Administrative career (AD unless noted)
- 1986–1992: NC State (assistant AD)
- 1998–2000: Vanderbilt (associate AD)
- 2000–2004: Western Carolina
- 2004–2008: Washington (associate AD)
- 2008–2013: Northern Illinois
- 2013–2018: East Carolina

= Jeff Compher =

Jeff Compher is a former American collegiate athletics administrator. He was the athletic director at East Carolina University from April 2013 to May 2018.

==College==
In 1980, Compher earned a bachelor's degree in psychology from James Madison University, where he also played football, then graduated from Shippensburg University in 1982 with a master's degree in counseling and student personnel services.

==Career==
Compher served as Athletic Director at Western Carolina University from 2000-2004, and held athletic administrative positions at North Carolina State University, Vanderbilt University, and the University of Washington. He was athletic director Northern Illinois University for five years.

===East Carolina===
Compher was named athletic director at East Carolina in April 2013. Compher was tasked with leading ECU into the Big East Conference in 2014, which would later be renamed the American Athletic Conference. ECU was originally invited as a football only member, but later was admitted for all sports.

==Controversies==
While at ECU, Compher's first big decision as athletics director was to fire popular head football Ruffin McNeill after a 5-7 season. This gained national attention and uproar at ECU as Ruffin McNeill posted the second-most wins in school history with multiple nationally-ranked teams. Compher was quoted saying "Our expectations are to compete for championships" and “Regardless of the feedback I was offered, I knew this was my decision″ Compher then hired Scottie Montgomery, who produced three straight 3-9 seasons. Compher admitted in an interview that he didn't go on the field for in-game ceremonies during the football season in fear of being booed by the fans. Compher agreed to resign from his position as AD in March 2018, and Montgomery was fired later that year.

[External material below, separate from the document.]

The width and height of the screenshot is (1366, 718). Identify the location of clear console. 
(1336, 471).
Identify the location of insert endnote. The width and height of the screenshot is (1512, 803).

Compher's resignation included a $1,262,500 buyout agreement to be paid out over five years which gained much criticism by ECU fans due to having signed the contract just months before the resignation and which resulted in 4 ECU sports teams being cut due to financial hardship. Compher was hired in October 2019 by WittKieffer, an executive search firm, but his employment with that firm did not reduce his payments from ECU.

==Family==
Compher is married to Cathy and the couple have two sons, C.J. and David.